BRIQUETERIE EAST CEMETERY, MONTAUBAN, on the East side of the brick-works between Maricourt and Montauban, containing the graves of 46 soldiers from the United Kingdom who fell in the latter half of 1916.

CARNOY COMMUNAL CEMETERY EXTENSION, in which 36 French soldiers and one from the United Kingdom were buried in March 1918.

CASEMENT TRENCH CEMETERY, MARICOURT, on the West side of the road to the Briqueterie, in which 163 soldiers from the United Kingdom and one from South Africa were buried in 1916-1918.

FARGNY MILL FRENCH MILITARY CEMETERY, CURLU, on the North bank of the Somme, in which six soldiers from the United Kingdom and two from Australia were buried in 1916-1918.
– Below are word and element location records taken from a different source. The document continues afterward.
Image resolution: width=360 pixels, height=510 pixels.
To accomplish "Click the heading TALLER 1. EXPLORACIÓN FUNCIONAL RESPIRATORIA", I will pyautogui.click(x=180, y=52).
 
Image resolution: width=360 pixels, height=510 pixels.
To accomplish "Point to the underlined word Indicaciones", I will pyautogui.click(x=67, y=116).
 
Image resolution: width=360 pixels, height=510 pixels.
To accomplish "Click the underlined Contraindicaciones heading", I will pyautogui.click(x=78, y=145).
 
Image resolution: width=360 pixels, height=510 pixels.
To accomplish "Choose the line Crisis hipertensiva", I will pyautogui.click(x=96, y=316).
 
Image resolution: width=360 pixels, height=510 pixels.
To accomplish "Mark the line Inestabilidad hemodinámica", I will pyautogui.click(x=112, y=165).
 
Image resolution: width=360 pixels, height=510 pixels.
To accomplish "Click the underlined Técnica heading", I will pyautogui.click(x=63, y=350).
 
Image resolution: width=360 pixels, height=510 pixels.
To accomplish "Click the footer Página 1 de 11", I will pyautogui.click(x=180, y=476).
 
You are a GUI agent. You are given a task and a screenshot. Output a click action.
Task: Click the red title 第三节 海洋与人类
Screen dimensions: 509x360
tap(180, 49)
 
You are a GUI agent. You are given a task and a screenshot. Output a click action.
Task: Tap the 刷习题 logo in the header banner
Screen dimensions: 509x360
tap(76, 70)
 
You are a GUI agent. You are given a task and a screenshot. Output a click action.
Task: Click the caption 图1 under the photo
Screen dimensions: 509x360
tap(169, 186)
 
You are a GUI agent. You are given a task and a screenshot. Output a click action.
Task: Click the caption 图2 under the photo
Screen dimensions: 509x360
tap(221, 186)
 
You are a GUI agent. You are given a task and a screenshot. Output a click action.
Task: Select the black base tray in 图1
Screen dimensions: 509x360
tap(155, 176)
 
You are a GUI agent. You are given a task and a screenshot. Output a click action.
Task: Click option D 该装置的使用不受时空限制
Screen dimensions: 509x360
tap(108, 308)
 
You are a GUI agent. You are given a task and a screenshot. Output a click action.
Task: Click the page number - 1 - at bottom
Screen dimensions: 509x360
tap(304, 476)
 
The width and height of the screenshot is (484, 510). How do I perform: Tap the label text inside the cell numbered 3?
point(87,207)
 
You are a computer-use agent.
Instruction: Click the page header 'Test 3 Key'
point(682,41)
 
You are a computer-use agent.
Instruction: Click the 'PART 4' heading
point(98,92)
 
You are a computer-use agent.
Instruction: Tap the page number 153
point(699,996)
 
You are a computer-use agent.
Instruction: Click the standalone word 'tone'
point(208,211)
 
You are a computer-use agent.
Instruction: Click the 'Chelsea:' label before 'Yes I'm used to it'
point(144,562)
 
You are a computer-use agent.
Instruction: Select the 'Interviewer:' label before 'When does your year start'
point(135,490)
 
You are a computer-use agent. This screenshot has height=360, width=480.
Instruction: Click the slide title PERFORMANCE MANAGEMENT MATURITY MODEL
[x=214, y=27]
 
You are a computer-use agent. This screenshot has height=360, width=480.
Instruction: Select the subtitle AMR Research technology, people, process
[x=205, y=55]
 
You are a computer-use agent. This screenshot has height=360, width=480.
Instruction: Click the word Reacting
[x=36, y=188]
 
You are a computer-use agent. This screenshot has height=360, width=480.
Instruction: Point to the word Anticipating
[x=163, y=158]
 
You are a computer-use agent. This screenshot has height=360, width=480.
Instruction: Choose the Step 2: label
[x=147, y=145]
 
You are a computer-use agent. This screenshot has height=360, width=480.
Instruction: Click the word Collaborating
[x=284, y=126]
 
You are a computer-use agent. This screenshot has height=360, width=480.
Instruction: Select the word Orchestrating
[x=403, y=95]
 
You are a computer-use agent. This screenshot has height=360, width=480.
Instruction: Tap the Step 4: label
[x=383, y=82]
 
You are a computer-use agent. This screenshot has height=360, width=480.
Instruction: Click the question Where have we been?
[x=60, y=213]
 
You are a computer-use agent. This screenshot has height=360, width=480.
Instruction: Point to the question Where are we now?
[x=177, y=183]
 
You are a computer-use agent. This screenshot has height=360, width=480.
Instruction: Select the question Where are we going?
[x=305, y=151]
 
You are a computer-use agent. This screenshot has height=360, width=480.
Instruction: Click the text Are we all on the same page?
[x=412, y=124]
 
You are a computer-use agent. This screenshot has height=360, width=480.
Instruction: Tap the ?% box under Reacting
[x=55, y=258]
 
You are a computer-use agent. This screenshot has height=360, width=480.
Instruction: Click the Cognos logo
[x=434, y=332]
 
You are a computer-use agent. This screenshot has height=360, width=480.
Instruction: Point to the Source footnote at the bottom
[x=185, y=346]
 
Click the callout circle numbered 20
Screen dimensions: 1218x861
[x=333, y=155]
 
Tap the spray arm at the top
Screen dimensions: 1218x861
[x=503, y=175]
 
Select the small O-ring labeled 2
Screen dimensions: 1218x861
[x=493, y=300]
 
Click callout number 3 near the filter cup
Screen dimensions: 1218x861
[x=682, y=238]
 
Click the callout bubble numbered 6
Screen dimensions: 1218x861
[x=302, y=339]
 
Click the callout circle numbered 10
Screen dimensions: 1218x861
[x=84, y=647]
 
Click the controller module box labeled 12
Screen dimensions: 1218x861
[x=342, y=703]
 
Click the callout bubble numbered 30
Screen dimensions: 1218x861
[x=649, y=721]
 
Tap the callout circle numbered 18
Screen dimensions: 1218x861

LA COTE MILITARY CEMETERY, MARICOURT, a little way West of Peronne Road Cemetery, containing the graves of 38 soldiers from the United Kingdom and one from Australia who fell in 1916-1917.

MARICOURT FRENCH MILITARY CEMETERY, on the South side of the village, containing the graves of two soldiers from the United Kingdom who fell in December 1916.

TALUS BOISE BRITISH CEMETERY, CARNOY, between Carnoy and Maricourt, at the South end of a long copse. It was used in the latter half of 1916 and (chiefly by the 5th Royal Berks) in August 1918, and it contained the graves of 175 soldiers from the United Kingdom and five from South Africa.

There are now 1348, 1914-18 war casualties commemorated in this site. Of these, 366 are unidentified and special memorials are erected to 26 soldiers from the United Kingdom known or believed to be buried among them. Other special memorials record the names of three soldiers from the United Kingdom, buried in other cemeteries, whose graves could not be found. The cemetery covers an area of 3,787 square metres and is enclosed on three sides by a low red brick wall. The cemetery is the final resting place of many men of the 30th Division who in the main died of wounds during 1 – 3 July 1916.